[comp.lang.forth] JSR-threading

wmb@sun.uucp (Mitch Bradley) (12/14/86)
There seems to be a lot of interest right now in JSR threading.  I would
like to play devil's advocate for a minute and talk about it's down side.
I do not dislike jsr-threading, but I have been hearing a lot of claims
about it which are perhaps a bit over-optimistic.

1) JSR-threading by itself is not necessarily faster than threaded code.
   It depends strongly on the processor architecture, but on the 68000,
   a JSR/RTS pair is SLOWER than the obvious direct-threaded NEXT routine
   (which is MOVE (IP)+,A0   JMP (A0) ).  The reason it is slower is
   because JSR/RTS has to PUSH/POP a longword on the stack.  Entering
   a colon definition is somewhat faster, but measurements show that
   NEXT overhead at the leaves of the call tree (the CODE words) dominates
   the time.

2) On the other hand, JSR-threading does allow code words to be compiled
   in-line, thus eliminating the NEXT overhead entirely.  This is how
   products like MACH and JFORTH get their speed.

3) In-line compilation has its drawbacks though.  In particular, it makes
   decompilation very hard.  Threaded code can be decompiled to a very
   close approximation of the original source code.  A good decompiler can
   be a very addictive tool.

4) Contrary to popular opinion, JSR-threading doesn't suddenly "open up
   the possibility" of compatibility with other languages.  C subroutines,
   for example, can be called from threaded code implementations with
   approximately the same degree of difficulty as with JSR-threaded Forths.

I did a JSR-threaded, in-line code implementation a while ago.  I used it
a little, then went back to direct-threaded code.  JSR-threading benchmarked
better, but in practice, it didn't feel much faster in most cases, because

a) I rarely write computationally-intensive code
b) Most annoying waits are due to i/o
c) The old adage that the algorithm is more important than the compiler
   is absolutely right.

I found the lack of good decompilation so frustrating that the small
improvement in speed paled in comparison.

Please do not flame me if your tradeoff criteria are different from mine.

		Appendix: Calling C from Forth

In case anyone is interested, here is a list of issues that have to be
resolved when calling C routines from Forth and vice versa.  Note that
none of these have anything to do with JSR-threading

These problems are by no means insurmountable; my Forth system for the
Sun can dynamically load Unix .o files quite nicely.
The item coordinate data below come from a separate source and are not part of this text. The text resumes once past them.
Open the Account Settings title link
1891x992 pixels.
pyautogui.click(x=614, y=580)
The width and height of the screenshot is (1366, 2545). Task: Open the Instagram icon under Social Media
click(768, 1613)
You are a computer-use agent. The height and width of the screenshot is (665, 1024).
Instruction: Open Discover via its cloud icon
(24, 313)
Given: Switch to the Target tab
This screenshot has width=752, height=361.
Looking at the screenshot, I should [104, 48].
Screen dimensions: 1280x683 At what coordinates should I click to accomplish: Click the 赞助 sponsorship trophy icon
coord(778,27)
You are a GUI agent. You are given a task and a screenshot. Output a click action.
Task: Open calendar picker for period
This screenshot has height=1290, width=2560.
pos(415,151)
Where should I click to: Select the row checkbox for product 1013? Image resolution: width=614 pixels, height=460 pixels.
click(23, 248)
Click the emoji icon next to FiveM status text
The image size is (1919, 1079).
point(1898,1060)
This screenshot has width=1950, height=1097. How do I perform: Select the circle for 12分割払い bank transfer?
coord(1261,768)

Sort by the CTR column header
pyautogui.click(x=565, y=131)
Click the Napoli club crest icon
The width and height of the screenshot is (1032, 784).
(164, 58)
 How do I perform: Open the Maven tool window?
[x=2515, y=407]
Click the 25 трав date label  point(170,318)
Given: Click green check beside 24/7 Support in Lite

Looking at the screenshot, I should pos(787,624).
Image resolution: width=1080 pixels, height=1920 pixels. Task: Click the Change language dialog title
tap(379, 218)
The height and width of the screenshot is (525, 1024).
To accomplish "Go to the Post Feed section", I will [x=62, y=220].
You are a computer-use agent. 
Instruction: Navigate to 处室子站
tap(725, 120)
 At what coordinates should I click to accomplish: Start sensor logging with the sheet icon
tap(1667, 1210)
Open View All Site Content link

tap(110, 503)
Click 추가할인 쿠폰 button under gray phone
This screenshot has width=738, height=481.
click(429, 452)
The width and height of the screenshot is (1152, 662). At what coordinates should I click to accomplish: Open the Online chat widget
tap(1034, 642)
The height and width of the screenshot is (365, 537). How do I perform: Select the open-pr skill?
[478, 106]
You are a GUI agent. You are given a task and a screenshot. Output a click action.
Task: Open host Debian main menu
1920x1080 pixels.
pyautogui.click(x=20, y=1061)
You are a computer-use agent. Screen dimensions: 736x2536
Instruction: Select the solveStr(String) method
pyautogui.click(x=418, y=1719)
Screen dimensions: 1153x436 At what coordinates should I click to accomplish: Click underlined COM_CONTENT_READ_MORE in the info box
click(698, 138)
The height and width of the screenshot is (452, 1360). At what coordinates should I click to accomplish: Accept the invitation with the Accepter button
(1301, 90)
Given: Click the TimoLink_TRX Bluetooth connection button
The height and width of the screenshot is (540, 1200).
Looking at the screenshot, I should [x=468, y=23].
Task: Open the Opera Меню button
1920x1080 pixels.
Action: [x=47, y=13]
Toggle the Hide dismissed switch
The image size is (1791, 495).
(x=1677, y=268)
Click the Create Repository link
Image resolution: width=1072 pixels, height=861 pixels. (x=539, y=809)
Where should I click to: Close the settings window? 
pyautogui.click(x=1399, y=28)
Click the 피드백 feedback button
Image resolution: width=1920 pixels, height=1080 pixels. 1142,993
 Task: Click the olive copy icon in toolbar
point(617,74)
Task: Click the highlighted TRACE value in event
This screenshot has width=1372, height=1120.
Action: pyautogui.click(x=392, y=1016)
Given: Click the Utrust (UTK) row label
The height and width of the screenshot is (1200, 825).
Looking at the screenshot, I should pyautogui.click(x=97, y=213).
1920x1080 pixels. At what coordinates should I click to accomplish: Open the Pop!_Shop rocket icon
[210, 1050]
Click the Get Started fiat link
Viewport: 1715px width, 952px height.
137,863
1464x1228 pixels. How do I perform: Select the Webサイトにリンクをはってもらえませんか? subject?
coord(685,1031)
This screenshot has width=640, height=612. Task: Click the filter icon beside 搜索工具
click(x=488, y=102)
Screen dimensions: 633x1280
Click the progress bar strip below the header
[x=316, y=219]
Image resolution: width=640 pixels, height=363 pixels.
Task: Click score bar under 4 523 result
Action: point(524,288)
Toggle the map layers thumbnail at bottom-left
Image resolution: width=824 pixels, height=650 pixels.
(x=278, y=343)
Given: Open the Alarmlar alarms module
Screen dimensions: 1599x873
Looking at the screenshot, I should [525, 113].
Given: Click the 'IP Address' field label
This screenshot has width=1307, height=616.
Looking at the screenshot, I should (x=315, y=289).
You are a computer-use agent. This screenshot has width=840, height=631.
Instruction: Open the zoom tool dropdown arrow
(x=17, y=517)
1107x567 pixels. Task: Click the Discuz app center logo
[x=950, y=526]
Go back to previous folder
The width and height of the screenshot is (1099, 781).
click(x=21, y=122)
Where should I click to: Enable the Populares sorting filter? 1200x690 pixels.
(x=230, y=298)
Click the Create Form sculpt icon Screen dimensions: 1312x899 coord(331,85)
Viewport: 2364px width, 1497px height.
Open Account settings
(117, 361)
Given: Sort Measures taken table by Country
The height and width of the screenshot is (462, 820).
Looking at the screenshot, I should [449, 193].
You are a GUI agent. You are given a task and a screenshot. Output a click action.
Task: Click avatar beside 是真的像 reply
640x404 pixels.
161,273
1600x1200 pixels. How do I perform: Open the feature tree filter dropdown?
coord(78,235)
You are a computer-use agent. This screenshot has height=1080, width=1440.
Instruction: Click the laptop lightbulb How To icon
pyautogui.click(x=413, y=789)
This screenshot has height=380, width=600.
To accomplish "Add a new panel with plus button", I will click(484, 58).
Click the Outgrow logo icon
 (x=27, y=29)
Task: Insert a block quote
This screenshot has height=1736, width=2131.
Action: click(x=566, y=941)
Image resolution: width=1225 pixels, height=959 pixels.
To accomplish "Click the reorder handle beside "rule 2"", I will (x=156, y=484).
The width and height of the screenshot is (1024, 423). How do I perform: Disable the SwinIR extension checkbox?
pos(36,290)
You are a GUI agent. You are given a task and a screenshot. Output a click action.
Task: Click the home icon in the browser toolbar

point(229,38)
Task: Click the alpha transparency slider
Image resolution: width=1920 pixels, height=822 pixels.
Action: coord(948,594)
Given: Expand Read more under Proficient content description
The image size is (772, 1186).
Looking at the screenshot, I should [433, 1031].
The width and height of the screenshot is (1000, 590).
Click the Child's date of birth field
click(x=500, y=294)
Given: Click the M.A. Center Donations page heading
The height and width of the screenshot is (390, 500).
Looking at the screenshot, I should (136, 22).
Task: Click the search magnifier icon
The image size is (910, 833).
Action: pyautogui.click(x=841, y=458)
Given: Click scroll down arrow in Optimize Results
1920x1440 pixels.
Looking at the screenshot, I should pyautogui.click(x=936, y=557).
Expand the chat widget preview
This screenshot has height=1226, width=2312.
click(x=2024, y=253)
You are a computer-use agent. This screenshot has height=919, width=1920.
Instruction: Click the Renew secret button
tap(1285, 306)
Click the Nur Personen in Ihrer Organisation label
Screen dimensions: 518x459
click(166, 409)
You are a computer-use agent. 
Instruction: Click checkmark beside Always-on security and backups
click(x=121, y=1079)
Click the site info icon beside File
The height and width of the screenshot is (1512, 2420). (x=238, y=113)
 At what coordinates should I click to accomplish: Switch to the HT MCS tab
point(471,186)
a) C and Forth use registers differently.  This requires that certain
   registers be saved when making the transition between C and Forth,
   and others registers reloaded.  The most fundamental difference
   is that Forth has 2 stacks whereas C has one.
b) Forth and C have different data types, so arguments often have to
   be converted.  Example: Forth uses either packed (count byte) or
   "address length" strings, whereas C uses null-terminated strings.
   You also have to worry about Forth's 16-bit/32-bit/double-number
   nonsense versus C's rather weak specification of the meanings of
   int/short/long.
c) Most systems do not provide convenient tools for creating and
   incrementally linking object code files.  In some cases, the object
   file format in not even documented.  (Unix System V with its Common
   Object File Format seems to be a step in the right direction, except
   that COFF is so horribly complicated).
d) Forth and C have fundamentally different notions of memory allocation.
   Forth wants to think that it has a huge contiguous chunk of memory
   that it can do anything at all with, whereas C has a (possibly write-
   protected) text segment, a data segment, a bss segment, and a stack
   segment.  Furthermore, C can get more memory will malloc() or calloc()
   or something similar.  (Bill Sebok has solved this problem in all it's
   generality, although his solution is rather involved.  See his paper
   in "The Journal of Forth Application and Research", Vol. 3, No. 2, 1985
   for details)
e) (This one is really nasty) The interface to "modules" of C code is
   specified in terms of C preprocessor "#include" files.  These files
   can contain defined constants (no problem), structure definitions
   (troublesome but not serious), and fragments of C code (aargh!!!).
   In order to teach Forth the interface to the C code, you have to
   convert all these things into something Forth can understand.
   In individual cases, it isn't too bad to do this manually, but it
   soon gets tedious, and it is hard to automate in the general case.